- Born: Kathleen Ann Shea October 9, 1959 (age 66) Detroit, Michigan, US
- Other name: Katt Shea Ruben
- Education: University of Michigan
- Occupations: Actress; director;
- Spouse: Andy Ruben ​ ​(m. 1979; div. 1992)​
- Website: kattshea.com

= Katt Shea =

American actress and producer (born 1959)

Kathleen Ann Shea (born October 9, 1959) is an American actress, film director, and acting teacher. She is best known for directing the erotic thriller Poison Ivy, which was nominated for the 1992 Sundance Grand Jury Prize.

==Early life==
Kathleen Ann Shea was born on October 9, 1959, in Detroit, Michigan to an artist father and nurse mother. She studied teaching at the University of Michigan from which she graduated with honors. After graduating, she spent six months teaching blind children, before taking off at age 19 to Hollywood, California where she started her early modeling career and for a short time attended University of California, Los Angeles.

"I was directing plays I'd written in my back yard when I was twelve", she said later. "I was a total misfit and didn't have any friends, so that's what I did instead. I recruited younger kids from the neighborhood, and their parents paid me to put them in my productions. I made some pretty good money, actually. Helped put me through college. Yay for being a misfit!
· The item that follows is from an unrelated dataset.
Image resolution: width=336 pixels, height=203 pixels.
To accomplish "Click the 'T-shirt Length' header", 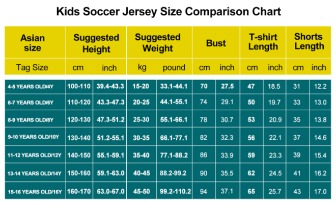I will (263, 42).
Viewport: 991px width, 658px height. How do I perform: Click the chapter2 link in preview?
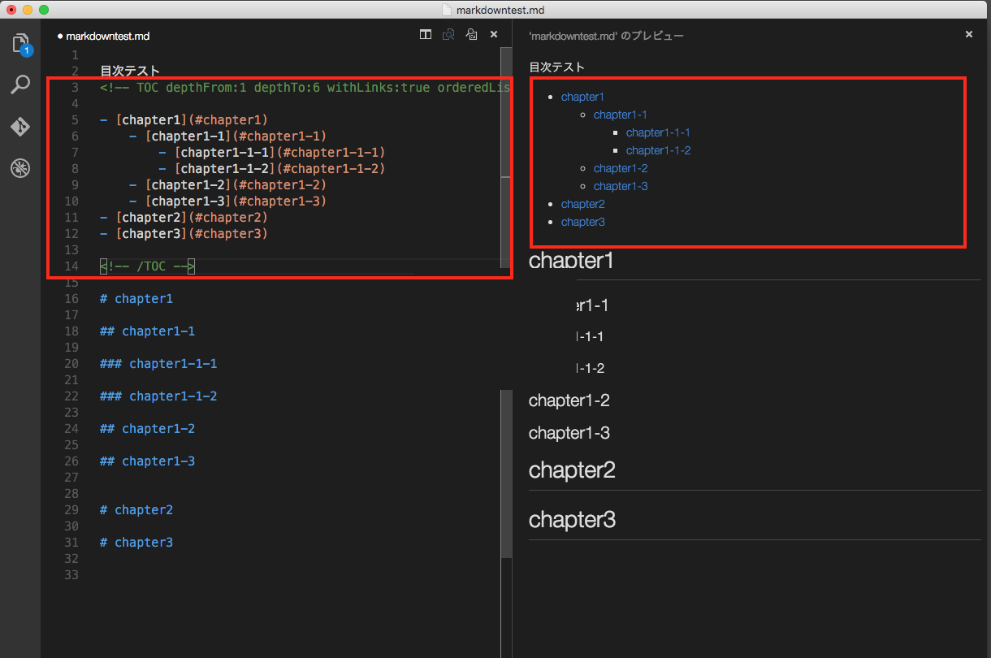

Yay for not having friends!"

===Acting career===
Shea worked as an actor and model for a number of years, including appearing in a small role in Scarface and Psycho III.

"I was never comfortable being an actress", she said in a 1992 interview. "It was the most ridiculous thing; I am like the antithesis of that. I really, truly am very shy. ... I did it for seven years, and I can't believe I lived through that".

===Writing and directing career===
In 1986, she was on location in the Philippines when she struck up a friendship with Andy Ruben. The two of them started writing scripts together, and succeeded in getting The Patriot (1986) made for Roger Corman. Corman agreed to finance another Ruben-Shea script with Shea directing, Stripped to Kill. The resulting movie was successful and launched her directorial career.

Shea made a number of films for Corman based on scripts by herself and Ruben. Corman later described her as a "talented director. She's particularly good with actors, having been an actress herself. She's taught herself about the camera and has gotten better with each picture."

In a 1990 review of Streets, the Los Angeles Times said Shea "continues to show that she is a first-rate talent, as terrific at handling hard action with style and dispatch as a drawing the best from her casts."

According to Corman, the films she made for him cost less than $500,000 on average and made between $5–10 million. She was then hired by New Line to make Poison Ivy which was a critical and popular hit.

In 1992, her films were honoured with a four-day retrospective at the Museum of Modern Art including the New York premiere of Poison Ivy. According to Larry Karidish, a curator of film at the museum:
Katt's work is distinctive for its style, rhythm, the progression of its narrative. Her movies touch something deep in the psyche. They have a consistent and coherent sensibility and I thought it would make sense to show her work as a body.

In 2019, she directed Sophia Lillis and Linda Lavin in the feature film Nancy Drew and The Hidden Staircase for Warner Bros. In 2022, she directed Rescued By Ruby for Netflix.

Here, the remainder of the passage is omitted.